Teachers worry about the summer slide. Students often lose academic muscle in June and July and then need August and September to tone up again. This is why many middle and high school teachers assign summer work, which most students let slide all summer until the week before school starts again.
Perhaps a more effective summer-time approach to academics is to grow readers. Kids who read have advantages. Reading develops imagination and logical thinking. It improves writing, increases knowledge, enlarges understanding, and develops empathy.
Some kids need no help in becoming passionate readers who wonder and question and predict as they read and who make inferences and life connections that go beyond the page. But some kids need help. How can you coach parents to help reluctant readers move into greater engagement with reading? Here are some tips to pass on to parents:
- Schedule an eye exam. If a kid is resistant to reading it might be because words look fuzzy or letters jump around on the page or lines of text weave. Kids grow and change quickly, and so can their eyes.

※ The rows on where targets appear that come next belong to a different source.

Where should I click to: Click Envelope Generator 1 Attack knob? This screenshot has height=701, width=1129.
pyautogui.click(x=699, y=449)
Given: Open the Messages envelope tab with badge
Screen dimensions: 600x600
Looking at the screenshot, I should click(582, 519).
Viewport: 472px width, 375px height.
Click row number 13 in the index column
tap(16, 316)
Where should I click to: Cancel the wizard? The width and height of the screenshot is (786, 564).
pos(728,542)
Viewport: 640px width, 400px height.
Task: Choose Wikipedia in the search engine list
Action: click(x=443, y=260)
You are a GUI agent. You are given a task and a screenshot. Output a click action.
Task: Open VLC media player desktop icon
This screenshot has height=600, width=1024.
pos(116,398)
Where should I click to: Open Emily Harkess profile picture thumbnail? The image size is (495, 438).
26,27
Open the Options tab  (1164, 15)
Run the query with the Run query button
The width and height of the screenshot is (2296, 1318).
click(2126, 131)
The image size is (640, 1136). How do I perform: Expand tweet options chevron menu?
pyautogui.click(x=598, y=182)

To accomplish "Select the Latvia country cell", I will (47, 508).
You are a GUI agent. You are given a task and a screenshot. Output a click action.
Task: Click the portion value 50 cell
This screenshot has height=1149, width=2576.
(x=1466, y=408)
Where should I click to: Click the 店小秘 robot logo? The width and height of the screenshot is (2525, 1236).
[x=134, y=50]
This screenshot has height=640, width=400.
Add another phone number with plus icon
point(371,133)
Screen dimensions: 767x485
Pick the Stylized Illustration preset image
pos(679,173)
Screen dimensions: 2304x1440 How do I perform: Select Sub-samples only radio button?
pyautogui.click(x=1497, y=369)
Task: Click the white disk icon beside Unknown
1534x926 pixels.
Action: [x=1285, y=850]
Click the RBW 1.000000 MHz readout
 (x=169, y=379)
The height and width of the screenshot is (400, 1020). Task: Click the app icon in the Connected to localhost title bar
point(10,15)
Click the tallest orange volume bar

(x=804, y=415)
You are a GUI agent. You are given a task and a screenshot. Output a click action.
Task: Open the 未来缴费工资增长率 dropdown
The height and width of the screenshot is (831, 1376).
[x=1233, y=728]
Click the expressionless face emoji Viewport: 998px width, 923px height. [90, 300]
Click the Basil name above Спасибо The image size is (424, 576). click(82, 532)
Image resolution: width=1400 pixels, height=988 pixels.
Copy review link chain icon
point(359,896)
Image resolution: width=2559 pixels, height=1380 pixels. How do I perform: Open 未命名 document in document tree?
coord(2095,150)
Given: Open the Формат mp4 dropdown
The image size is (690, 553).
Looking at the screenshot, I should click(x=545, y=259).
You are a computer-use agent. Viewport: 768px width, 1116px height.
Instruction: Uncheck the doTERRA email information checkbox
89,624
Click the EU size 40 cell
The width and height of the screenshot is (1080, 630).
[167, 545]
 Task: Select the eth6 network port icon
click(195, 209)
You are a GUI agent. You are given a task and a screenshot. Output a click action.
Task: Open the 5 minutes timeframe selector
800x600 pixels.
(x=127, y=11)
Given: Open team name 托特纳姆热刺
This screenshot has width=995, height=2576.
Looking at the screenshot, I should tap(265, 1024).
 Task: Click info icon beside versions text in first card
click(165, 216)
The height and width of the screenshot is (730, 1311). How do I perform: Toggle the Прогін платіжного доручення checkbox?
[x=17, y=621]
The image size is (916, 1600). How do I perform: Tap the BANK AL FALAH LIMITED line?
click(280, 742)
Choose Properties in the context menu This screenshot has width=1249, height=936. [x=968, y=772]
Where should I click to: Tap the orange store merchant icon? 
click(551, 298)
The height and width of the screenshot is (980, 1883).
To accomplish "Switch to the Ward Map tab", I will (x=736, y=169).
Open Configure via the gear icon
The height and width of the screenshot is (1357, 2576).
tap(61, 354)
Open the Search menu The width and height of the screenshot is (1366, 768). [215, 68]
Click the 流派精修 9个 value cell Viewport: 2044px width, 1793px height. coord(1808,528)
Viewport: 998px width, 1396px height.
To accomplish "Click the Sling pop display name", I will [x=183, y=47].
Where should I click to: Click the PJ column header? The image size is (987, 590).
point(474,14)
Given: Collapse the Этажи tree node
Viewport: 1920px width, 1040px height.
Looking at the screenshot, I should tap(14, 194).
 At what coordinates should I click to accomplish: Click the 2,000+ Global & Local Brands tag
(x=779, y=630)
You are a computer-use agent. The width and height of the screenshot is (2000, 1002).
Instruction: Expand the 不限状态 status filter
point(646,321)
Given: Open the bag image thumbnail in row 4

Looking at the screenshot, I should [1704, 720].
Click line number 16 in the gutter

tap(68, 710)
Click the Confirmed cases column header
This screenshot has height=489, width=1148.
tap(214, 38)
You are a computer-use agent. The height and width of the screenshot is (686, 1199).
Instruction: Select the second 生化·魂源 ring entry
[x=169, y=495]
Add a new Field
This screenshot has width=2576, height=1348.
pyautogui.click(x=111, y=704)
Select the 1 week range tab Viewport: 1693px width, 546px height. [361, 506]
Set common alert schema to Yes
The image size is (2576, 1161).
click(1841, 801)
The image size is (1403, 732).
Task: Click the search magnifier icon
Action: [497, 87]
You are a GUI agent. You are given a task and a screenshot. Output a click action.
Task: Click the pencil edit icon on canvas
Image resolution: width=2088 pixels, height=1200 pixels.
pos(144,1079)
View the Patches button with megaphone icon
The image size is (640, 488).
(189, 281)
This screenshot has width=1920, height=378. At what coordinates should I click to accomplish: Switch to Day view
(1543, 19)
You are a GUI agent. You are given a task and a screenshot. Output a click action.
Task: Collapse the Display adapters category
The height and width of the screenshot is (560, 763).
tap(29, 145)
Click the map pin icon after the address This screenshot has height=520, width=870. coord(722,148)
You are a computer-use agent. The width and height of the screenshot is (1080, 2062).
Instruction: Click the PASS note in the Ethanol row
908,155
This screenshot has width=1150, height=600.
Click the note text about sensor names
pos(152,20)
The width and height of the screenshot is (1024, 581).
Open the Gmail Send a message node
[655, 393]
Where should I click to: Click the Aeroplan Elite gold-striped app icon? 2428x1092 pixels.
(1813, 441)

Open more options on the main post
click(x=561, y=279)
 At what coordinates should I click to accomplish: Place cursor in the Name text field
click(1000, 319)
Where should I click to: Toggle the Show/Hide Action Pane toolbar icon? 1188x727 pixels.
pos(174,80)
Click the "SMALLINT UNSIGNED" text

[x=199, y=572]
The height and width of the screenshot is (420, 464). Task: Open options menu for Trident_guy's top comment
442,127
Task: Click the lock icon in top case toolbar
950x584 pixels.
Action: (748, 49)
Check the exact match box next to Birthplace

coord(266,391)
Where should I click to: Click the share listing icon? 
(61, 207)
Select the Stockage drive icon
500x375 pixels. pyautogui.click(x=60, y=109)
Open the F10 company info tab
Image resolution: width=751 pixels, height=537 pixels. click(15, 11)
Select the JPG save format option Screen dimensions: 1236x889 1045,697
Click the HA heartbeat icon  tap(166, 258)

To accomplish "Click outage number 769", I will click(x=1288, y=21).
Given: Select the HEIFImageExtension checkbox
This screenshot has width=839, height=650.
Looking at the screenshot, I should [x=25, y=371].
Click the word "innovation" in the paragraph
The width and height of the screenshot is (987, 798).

- Build a reading community. Read what your kids read and then ask them questions—not in the form of a comprehension quiz, but as a real inquiry: I was trying to figure out what I would have said if I had been in that situation. What would you have said?
- Capitalize on impoverished environments. In bathrooms and bedrooms and vans and waiting rooms, subtract digital devices and add books. Tell a kid at bedtime: It’s time for your lights to be out, but I suppose if you want, you could read for twenty minutes.
- Ritualize reading time. Some schools use a DEAR (Drop Everything and Read) program. At DEAR time, students and all staff, stop right in the middle of the school day and read at the same time. Try this at home. I grew up with reading suppers. Every few weeks my mom would announce one, and we’d all show up at the supper table with a book. Reading, we could tell, was a treat.
- Flex with the kid. Don’t insist on a list of classics or on books you would like to read. Follow the interests and learning styles of the reader—books with visuals, books about skateboards, fiction or nonfiction. Tantalize reluctant readers by reading the first few chapters aloud and then handing the book over. And remember that this is leisure reading, not school, so let kids abandon books they don’t like, skip boring parts, and peek at conclusions.
Following these tips can help kids avoid the summer slide and come back to school with minds full of ideas and a sense of themselves as readers.